Let me recapitulate my cloud related explorations for my simplified 2D BIM editor, since I will be discussing it again at a web-based BIM workshop later this week.
Before getting to that, though, talking about cloud related topics reminds me of some others of completely different nature that are near and dear to me:
Above, in and under the Clouds of la Palma
My hiking trip on La Palma was definitely on interesting study of clouds, from close and afar, inside and out.
Happily, I was mostly above them, e.g. wandering the sunny ridge around the Caldera de Taburiente National Park, reaching its highest point at the Roque de los Muchachos, looking back over the roiling clouds and the ridge in the east that we walked along for three days, with the Mount Teide of Teneriffa in the background far behind it, 90 km distant:
From there we descended into the depths of the Caldera itself and admired the same ridge from below, assailed by clouds as ever:
We emerged from the Caldera to cross the impressive volcanoes in the Parque Natural de Cumbre Vieja in the south, again above the clouds, looking back northwards at the ever cloud-filled and overspilling Caldera:
After spending the night up on the volcanoes, we were decisively chased away by more aggressive clouds backed up by strong and cold storm winds:
Happily, we made it down to a warm and sunny beach to dry off and recuperate a bit before starting the long journey back home again.

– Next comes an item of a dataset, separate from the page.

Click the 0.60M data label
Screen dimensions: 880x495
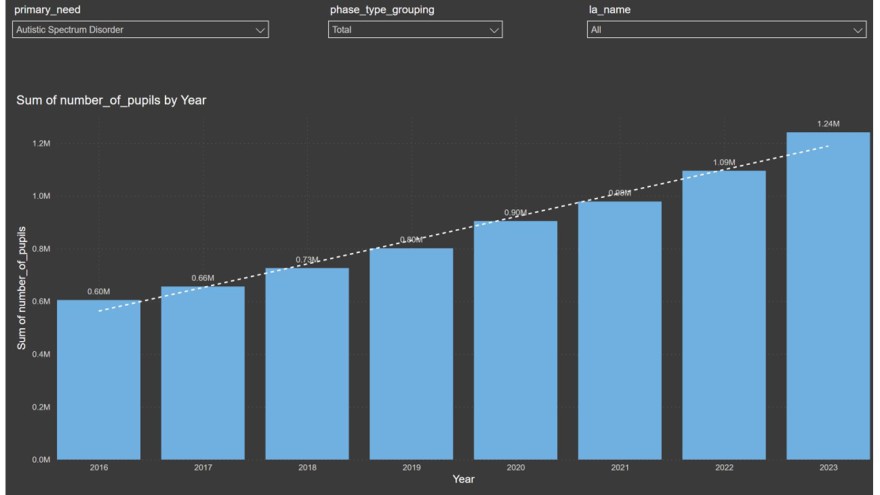[x=98, y=292]
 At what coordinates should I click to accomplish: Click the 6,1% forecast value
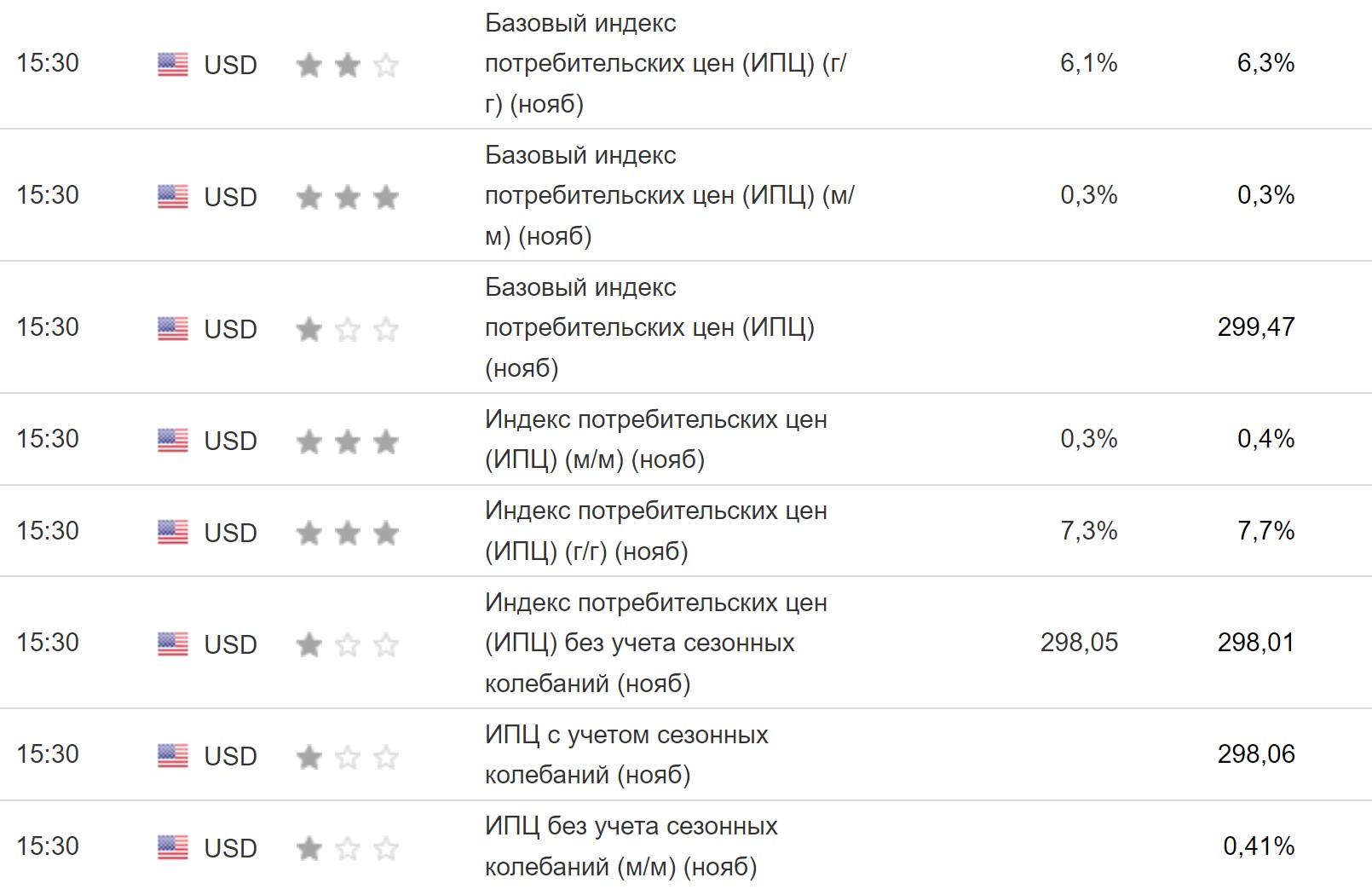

Cloud Atlas by David Mitchell
Another highly recommended cloud related topic is the extremely impressive and wonderful book Cloud Atlas by David Mitchell, recently and almost equally impressively converted to a film by Lana Wachowski, Andrew Wachowski and Tom Tykwer. I absolutely loved them both. I found the book revolutionary. I never read anything like it. The film is revolutionary as well, and an unbelievable feat. Tykwer and the Wachowskis met for a week in isolation to hatch ideas, then visited the book author Mitchell to hear what he thought of them. It helps to read the book first, though, to understand anything at all about what is going on in there.
Cloud-based Real-time Round-trip Simplified 2D BIM Model Editor
I'm attending a cloud workshop in the next few days, so I dug out the recordings from my Autodesk Tech Summit and Autodesk University presentation DV1736 – Cloud-Based, Real-Time, Round-Trip, 2D Revit Model Editing on Any Mobile Device. Here is the class summary:
Here are direct download links to all the class materials:
- Slide deck
- AU recording
- Live recording
- Preview recording
- RoomEditorApp – Revit add-in desktop component
- roomedit – CouchDB cloud database source code
I already discussed all the details of all the different components here on The Building Coder, and that just about covers what I personally have to contribute right now to cloud and mobile applications interacting directly with Revit.
Autodesk Cloud Service Overview
Obviously, Revit itself is making more and more use of cloud-based services, and the offerings provided by Autodesk are growing in all directions as well; here is a good overview website for all currently available Autodesk services: autodesk.com/360-cloud.
For a quick text-based overview, here is my list from the cloud & mobile platform web service API presentation given at AU:
- Autodesk Single Sign-On Services
- OAuth – i
- Federated Sign-On
- Viewing Services
- Translation Services
- AutoCAD 360 Services
- Fusion 360 Services
- InfraWorks Services
- ReCap Photo Services – ii
- AutoCAD Core Engine Services (ACES)
- Render Services
- Building Performance, Green Building Studio Services
- Collaboration (Social)
- Autodesk 360 (Pro) Services
- BIM 360 (Glue + Field) Services – ii
- PLM 360 Services
- Licensing Services
As always, Autodesk is interested in making APIs available for these services, just like all other products, to provide a strong platform for automation of the related tasks. I added an 'i' to the ones already providing a deep and broad API, and an 'ii' to the ones already equipped with a maturing API. The rest are still under consideration.
The existing APIs are not accessible yet, though, either, since we are still working on pilot programs to get them ready for public consumption.
Updated RevitLookup on GitHub
Finally, as you hopefully already know, RevitLookup now lives on GitHub, also up in the cloud somewhere, so to speak, accessible to all.
This vastly simplifies collaboration, and you are heartily invited to participate in improving it.
One friendly supporter is Florian Schmid of SOFiSTiK AG.
He future-proofed RevitLookup by removing compiler warnings, and significantly extended the functionality for snooping of geometry, FormatOptions and RevitLinkInstances.
Another step of future-proofing that I performed was to bump the years listed in the copyright notices from 2013 to 2014, and, for the first time, incrementing the build version number.
The current version right now is thus release 2014.0.1.0.
You should probably always go for the most up-to-date master branch when downloading.